Tuesday, February 27, 2018

On Stopping the Machine

The 1909 short story, The Machine Stops, by E. M. Forster is mind-blowing.

Written in the year of the first wireless broadcaster, six years after the Wright Brothers flew for the first time, and when only urban centers had electricity, this book essentially predicts the internet (as a series of "tubes") and social media. 

Humans are living in underground cradles, sustained by The Machine and connected with various tubes for music, talk, food, etc. This story gets so many things right, has great atmosphere, and is dripping with sarcasm. If you have a spare hour and like dystopian themes, it's absolutely worth your time and can be found online for free.

I like this cover illustration by Kelly Airo.

Tuesday, February 20, 2018

On the Solutions of Peace

Peace demands solutions, but we never reach living solutions; we only work toward them. A fixed solution is, by definition, a dead solution. The trouble with peace is that it tends to punish mistakes instead of rewarding brilliance.

From Frank Herbert, Children of Dune

On Reality and Experience

There’s no mystery about a human life. It’s not a problem to be solved, but a reality to be experienced.

Life is a mask through which the universe expresses itself.

From Frank Herbert, Children of Dune

On Doing Good and Doing Evil

In doing good, avoid notoriety; in doing evil, avoid self-awareness.

From Frank Herbert, Children of Dune

On Knowledge as Barrier

Knowing was a barrier which prevented learning.

From Frank Herbert, Children of Dune

On the Cost of Being Right

If you focus your awareness only upon your own rightness, then you invite the forces of opposition to overwhelm you.

From Frank Herbert, Children of Dune

On Time and Place of Death

When God hath ordained a creature to die in a particular place, He causeth that creature’s wants to direct him to that place.

From Frank Herbert, Children of Dune

On Proof and Belief

All proofs inevitably lead to propositions which have no proof! All things are known because we want to believe in them.
From Frank Herbert, Children of Dune

On the Age of the Shrug

This is the age of the shrug. ... Our civilization could well die of indifference within it before succumbing to external attack.


From Frank Herbert, Children of Dune

Saturday, February 17, 2018

On Government Decay

"Governments, if they endure, always tend increasingly toward aristocratic forms. No government in history has been known to evade this pattern. And as the aristocracy develops, government tends more and more to act exclusively in the interests of the ruling class—whether that class be hereditary royalty, oligarchs of financial empires, or entrenched bureaucracy.

—POLITICS AS REPEAT PHENOMENON: BENE GESSERIT TRAINING MANUAL"

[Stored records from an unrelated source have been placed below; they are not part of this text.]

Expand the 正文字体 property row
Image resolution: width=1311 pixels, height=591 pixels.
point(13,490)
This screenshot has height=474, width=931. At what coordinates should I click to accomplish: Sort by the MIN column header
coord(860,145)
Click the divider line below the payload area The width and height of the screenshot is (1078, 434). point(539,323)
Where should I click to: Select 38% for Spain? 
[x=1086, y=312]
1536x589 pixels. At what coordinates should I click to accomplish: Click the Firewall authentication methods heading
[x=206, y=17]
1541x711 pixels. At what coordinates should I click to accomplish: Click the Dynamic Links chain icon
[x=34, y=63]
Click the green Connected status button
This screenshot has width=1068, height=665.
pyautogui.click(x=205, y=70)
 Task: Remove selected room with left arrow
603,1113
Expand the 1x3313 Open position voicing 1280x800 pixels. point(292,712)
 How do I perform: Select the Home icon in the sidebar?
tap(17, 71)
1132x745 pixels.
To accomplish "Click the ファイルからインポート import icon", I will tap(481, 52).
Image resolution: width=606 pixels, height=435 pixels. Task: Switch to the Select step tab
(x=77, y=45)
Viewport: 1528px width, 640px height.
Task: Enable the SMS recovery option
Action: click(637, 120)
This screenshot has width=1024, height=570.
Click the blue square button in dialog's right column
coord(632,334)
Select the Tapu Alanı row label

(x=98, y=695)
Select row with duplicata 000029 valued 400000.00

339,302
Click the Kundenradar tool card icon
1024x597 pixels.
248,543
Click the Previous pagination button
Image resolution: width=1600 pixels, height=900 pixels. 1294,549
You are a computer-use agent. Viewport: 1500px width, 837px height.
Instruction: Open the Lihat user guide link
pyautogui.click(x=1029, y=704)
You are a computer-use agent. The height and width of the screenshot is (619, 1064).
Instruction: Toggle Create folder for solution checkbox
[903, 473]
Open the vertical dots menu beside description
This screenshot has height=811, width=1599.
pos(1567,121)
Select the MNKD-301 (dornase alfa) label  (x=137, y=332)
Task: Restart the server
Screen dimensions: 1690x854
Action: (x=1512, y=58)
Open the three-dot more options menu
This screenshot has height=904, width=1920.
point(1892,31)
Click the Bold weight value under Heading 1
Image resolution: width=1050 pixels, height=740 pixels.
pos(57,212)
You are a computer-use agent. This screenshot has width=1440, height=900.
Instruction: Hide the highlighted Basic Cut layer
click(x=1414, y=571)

From Frank Herbert, Children of Dune

Thursday, February 15, 2018

On Choosing Leaders

"Good government never depends upon laws, but upon the personal qualities of those who govern. The machinery of government is always subordinate to the will of those who administer that machinery. The most important element of government, therefore, is the method of choosing leaders.

— LAW AND GOVERNANCE, THE SPACING GUILD MANUAL"

From Frank Herbert, Children of Dune

On Good Doggies

“Imagine, if you can, a huge grizzly with ten legs armed with mighty talons and an enormous froglike mouth splitting his head from ear to ear, exposing three rows of long, white tusks. Then endow this creature of your imagination with the agility and ferocity of a half-starved Bengal tiger and the strength of a span of bulls, and you will have some faint conception of Woola in action.

Before I could call him off he had crushed Lakor into a jelly with a single blow of one mighty paw, and had literally torn the other thern to ribbons; yet when I spoke to him sharply he cowed sheepishly as though he had done a thing to deserve censure and chastisement.”

From Edgar Rice Burroughs, The Warlord of Mars

Thursday, February 1, 2018

On Morality and Truth

"Morality and truth! The two most relentless divinities!"

From Olaf Stapledon, Sirius

The context of this quote is especially important. Sirius, a super-intelligent canine, is the target of both religious fanatics and eager scientists. Morality is both fascinated by, and condemns him. Science wants to study him to death to establish truths.

If you like stories about animals or psychology or "uplifting" or searching for self between science and religion ... read this. This one will stick with me for a while.